=== Listed entries ===
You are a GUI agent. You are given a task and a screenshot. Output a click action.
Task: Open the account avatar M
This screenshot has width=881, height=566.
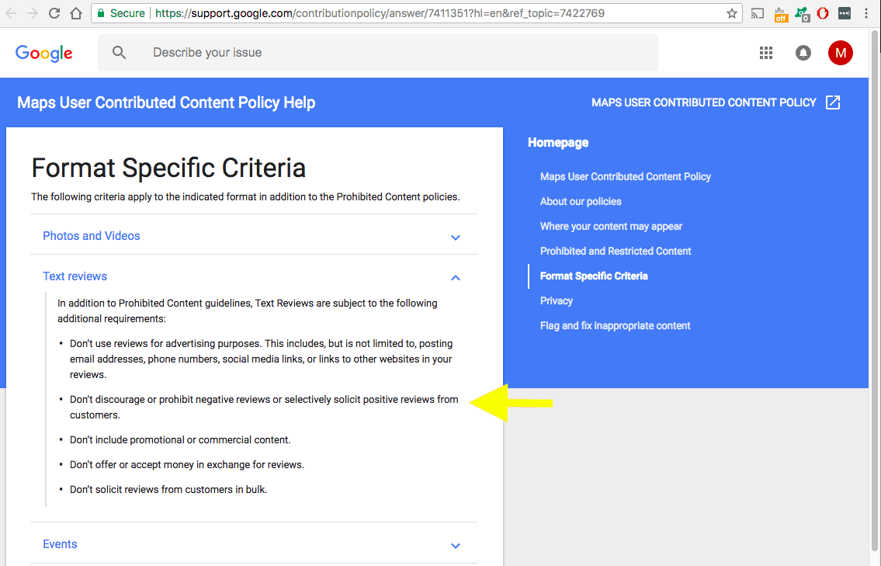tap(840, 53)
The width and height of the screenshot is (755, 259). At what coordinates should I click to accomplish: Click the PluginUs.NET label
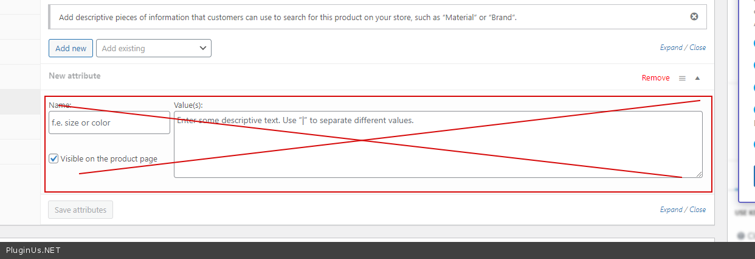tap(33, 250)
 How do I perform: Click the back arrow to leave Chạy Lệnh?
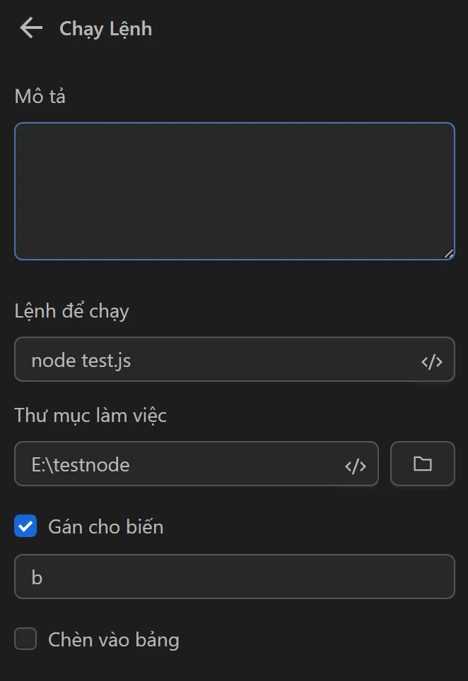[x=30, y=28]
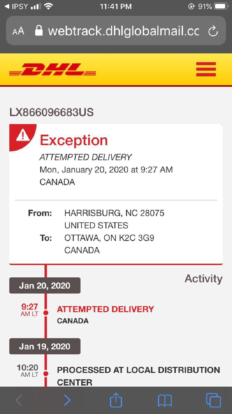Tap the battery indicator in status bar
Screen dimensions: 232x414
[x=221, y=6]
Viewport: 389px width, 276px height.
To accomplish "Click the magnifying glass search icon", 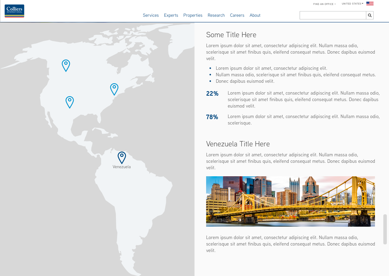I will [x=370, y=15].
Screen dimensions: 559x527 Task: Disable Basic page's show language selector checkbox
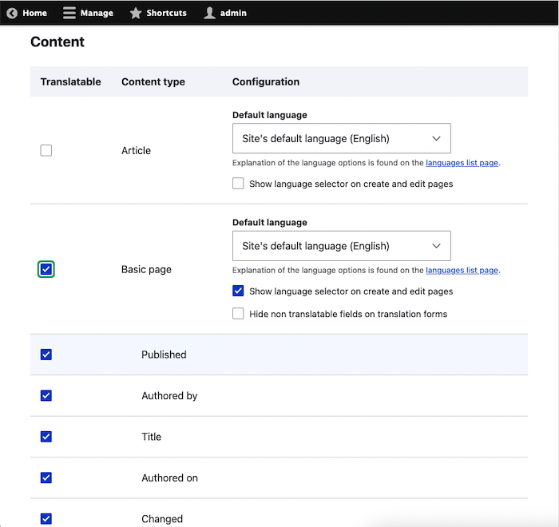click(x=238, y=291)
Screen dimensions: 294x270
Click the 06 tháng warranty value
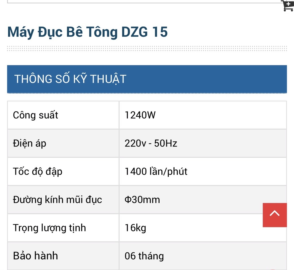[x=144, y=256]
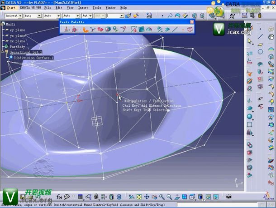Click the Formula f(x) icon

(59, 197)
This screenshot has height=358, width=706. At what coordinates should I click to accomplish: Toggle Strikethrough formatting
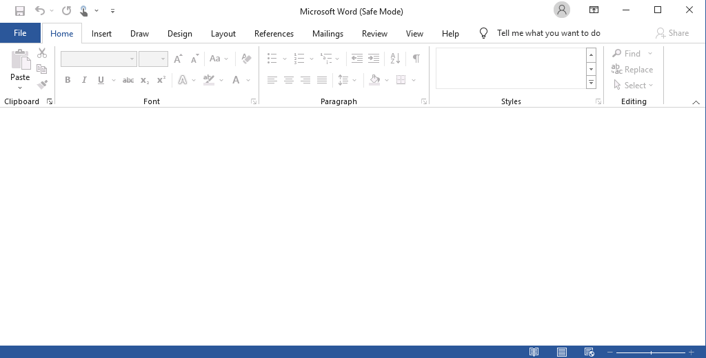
===
Write out exactly the lines from the one that contains "Screen dimensions: 294x270" through the last line of the data above, both included. Leave every picture out.

## Result
Screen dimensions: 294x270
Click the 06 tháng warranty value
[x=144, y=256]
Click the Formula f(x) icon

(59, 197)
This screenshot has height=358, width=706. At what coordinates should I click to accomplish: Toggle Strikethrough formatting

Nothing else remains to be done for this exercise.